You might have heard a financial advisor talk about replacing your bonds with annuities to protect your wealth and grow your retirement funds. At Active Wealth, we believe this is a smart way to protect your future. Many people have learned that bonds are a safe way to invest your money, but there are some downsides to bonds that should make you think twice. We’ll talk about some reasons why you should consider replacing your bonds with annuities. First, here’s some information on the history of bonds in the U.S.

Definition of Bond Replacement

A bond replacement occurs when you move the money you’ve invested in bonds, which can be subject to risk, to a safer investment vehicle. Many people choose to replace their bonds with annuities. Annuities are not subject to market risk, so you receive market-like gains without the market risk. Bond replacement is a strategy that can help you create a personal pension and create an income that you can never outlive.
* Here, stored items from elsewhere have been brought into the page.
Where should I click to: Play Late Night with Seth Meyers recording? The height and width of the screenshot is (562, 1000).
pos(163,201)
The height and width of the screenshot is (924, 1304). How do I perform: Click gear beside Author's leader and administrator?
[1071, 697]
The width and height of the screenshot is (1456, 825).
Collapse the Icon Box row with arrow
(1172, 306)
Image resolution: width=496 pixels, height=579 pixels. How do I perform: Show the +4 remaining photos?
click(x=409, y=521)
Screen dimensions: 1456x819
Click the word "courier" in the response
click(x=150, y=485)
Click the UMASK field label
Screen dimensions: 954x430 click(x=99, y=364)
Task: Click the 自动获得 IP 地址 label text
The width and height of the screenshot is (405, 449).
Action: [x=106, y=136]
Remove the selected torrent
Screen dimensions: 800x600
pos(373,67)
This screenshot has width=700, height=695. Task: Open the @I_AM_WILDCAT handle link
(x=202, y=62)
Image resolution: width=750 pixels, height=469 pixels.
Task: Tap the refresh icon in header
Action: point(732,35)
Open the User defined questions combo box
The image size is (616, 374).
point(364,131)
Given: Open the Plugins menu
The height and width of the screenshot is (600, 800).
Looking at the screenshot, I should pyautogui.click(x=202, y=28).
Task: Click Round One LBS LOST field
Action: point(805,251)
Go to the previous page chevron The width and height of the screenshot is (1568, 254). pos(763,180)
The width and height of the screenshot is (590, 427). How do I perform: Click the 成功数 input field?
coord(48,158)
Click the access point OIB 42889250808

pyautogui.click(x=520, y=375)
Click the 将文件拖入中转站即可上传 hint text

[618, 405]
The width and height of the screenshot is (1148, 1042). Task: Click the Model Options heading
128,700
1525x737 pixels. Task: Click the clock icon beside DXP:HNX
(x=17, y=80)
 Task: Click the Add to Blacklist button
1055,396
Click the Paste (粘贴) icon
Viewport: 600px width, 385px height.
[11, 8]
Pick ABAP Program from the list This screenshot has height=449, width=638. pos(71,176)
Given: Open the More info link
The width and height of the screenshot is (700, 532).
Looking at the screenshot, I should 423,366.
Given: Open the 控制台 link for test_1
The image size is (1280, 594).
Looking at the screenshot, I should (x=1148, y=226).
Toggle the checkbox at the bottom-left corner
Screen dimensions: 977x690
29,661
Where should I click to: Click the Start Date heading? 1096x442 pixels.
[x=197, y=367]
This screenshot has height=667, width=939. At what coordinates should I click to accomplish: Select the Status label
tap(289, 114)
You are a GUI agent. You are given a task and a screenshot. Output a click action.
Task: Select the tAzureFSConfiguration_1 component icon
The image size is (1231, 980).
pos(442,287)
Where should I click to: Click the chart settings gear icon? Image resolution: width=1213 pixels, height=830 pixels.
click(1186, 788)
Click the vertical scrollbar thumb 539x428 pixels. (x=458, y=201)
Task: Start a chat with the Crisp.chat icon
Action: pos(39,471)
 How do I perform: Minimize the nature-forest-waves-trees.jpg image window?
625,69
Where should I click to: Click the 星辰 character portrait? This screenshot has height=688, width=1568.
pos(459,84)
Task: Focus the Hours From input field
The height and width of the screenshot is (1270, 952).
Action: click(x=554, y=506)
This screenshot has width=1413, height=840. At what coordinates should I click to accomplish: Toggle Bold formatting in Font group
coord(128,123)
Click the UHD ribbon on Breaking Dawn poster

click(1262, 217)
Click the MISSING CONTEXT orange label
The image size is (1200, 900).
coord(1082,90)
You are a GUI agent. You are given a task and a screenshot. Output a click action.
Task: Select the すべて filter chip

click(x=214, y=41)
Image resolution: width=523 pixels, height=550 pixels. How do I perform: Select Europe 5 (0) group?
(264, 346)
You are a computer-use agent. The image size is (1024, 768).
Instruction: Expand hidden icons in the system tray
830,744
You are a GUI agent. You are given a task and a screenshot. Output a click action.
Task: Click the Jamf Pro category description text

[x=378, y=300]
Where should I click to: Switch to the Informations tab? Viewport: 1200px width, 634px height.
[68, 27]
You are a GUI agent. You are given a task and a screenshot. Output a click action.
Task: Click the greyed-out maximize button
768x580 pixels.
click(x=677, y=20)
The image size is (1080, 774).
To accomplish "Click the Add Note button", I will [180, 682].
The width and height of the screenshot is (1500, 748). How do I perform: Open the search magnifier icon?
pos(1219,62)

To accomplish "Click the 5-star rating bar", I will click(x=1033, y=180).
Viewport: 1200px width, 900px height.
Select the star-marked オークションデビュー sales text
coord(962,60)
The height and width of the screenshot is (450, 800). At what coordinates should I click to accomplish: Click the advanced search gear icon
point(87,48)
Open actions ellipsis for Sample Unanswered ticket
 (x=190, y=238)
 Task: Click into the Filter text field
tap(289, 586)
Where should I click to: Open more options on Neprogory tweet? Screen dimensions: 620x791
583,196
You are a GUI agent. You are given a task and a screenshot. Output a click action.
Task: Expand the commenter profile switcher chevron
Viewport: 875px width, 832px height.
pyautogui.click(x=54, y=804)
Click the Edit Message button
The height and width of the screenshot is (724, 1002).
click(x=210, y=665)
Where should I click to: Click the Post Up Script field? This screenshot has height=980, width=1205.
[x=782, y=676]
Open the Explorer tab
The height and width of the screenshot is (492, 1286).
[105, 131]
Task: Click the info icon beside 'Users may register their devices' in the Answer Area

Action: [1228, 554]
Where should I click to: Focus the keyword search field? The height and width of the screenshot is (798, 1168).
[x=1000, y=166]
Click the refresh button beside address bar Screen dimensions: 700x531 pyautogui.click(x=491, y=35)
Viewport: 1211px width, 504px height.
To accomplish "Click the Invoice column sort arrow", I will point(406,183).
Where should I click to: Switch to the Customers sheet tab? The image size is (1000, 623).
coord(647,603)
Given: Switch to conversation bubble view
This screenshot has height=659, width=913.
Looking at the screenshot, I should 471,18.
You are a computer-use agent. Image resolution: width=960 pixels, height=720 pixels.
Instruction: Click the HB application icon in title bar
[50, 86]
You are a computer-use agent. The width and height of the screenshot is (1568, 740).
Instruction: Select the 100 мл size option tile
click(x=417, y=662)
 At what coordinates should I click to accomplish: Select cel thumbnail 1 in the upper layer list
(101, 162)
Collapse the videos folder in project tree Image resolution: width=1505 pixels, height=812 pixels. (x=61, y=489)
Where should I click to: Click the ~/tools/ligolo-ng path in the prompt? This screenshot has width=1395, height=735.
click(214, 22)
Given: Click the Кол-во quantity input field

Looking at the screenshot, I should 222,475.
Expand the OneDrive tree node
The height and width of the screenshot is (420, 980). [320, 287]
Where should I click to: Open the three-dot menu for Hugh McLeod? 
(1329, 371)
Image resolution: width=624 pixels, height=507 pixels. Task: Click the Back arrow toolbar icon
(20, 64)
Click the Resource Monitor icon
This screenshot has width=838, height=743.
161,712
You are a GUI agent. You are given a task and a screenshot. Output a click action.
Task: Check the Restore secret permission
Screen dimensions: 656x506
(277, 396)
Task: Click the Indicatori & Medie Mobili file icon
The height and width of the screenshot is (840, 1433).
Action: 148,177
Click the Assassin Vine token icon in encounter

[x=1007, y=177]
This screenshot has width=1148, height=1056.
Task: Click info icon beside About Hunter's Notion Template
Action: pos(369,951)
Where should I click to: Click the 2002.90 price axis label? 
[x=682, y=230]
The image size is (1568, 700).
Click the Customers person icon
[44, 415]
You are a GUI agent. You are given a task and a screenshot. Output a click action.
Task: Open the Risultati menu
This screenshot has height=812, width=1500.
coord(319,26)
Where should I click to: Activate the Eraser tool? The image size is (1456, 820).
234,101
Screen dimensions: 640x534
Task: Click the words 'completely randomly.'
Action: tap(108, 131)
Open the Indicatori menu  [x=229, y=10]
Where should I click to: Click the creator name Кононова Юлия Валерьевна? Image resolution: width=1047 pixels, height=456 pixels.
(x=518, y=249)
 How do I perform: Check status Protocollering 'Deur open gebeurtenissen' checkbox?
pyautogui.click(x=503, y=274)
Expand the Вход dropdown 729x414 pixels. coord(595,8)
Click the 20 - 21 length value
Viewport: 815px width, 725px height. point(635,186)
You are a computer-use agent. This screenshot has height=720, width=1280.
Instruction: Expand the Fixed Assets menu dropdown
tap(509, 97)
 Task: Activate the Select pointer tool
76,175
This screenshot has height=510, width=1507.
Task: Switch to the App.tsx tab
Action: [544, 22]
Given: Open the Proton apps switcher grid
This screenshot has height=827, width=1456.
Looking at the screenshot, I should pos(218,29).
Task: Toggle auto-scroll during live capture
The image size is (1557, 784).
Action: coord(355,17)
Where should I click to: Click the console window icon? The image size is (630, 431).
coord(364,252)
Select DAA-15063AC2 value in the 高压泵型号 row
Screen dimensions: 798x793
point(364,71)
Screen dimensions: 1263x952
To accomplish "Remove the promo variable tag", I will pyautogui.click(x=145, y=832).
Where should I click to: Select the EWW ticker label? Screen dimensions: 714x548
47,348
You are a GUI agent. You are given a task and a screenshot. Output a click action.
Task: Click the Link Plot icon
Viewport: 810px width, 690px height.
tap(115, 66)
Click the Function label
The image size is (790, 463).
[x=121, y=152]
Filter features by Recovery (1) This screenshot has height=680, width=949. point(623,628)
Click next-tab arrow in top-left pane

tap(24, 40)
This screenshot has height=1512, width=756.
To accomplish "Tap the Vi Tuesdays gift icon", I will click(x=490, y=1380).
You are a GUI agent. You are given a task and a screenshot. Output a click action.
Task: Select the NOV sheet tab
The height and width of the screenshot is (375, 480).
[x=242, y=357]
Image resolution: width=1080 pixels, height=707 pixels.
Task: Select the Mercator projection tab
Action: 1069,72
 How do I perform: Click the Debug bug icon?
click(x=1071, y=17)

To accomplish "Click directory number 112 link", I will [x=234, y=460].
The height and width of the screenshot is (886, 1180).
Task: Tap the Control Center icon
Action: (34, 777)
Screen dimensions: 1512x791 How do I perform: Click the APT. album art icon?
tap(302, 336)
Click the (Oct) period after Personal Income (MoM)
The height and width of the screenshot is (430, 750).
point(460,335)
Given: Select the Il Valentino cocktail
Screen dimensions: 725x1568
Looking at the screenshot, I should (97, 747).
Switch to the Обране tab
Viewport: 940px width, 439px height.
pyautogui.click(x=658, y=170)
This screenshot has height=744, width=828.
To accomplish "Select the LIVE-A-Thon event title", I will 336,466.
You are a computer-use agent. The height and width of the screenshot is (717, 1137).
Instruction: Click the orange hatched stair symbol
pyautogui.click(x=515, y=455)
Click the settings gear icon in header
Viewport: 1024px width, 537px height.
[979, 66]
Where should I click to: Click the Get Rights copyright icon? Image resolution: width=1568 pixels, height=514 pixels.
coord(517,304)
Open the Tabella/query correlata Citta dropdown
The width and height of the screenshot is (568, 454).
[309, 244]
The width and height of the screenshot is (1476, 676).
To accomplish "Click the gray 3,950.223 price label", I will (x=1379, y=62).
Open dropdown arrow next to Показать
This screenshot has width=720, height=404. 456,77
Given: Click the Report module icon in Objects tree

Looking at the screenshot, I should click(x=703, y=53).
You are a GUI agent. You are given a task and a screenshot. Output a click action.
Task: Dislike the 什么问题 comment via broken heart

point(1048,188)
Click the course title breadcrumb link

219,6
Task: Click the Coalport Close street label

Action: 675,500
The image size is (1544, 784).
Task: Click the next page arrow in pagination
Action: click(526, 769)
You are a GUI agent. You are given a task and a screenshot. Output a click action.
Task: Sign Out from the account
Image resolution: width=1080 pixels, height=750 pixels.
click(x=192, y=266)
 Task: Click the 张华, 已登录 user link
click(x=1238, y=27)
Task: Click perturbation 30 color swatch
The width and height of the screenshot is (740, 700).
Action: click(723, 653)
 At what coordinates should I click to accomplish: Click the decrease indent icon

Historical Bond Volatility

  • The 1900s saw two secular bear and bull markets in U.S. fixed income.
  • Inflation peaked at the end of World War I and World War II due to increased government spending.
  • The first bull market started after World War I and lasted through World War II.
    • The U.S. government kept bond yields artificially low until 1951.
    • The long-term bond yields were at 1.9 percent in 1951.
    • They climbed to nearly 15% in 1981.
  • In the 1970s, globalization had a huge impact on bond markets.
  • New asset classes such as inflation-protected securities, asset-backed securities, mortgage-backed securities, high-yield securities, and catastrophe bonds were created.
    • Early investors in these new asset classes were compensated for taking on the challenge.
  • The bond market was coming off of its greatest bull market coming into the 21st
    • Long-term bond yields declined from a high of 15 percent to 7 percent by the end of the century.
  • The bull market in bonds showed continued strength in the early 21st century, but there is no guarantee with our current market volatility that this will hold.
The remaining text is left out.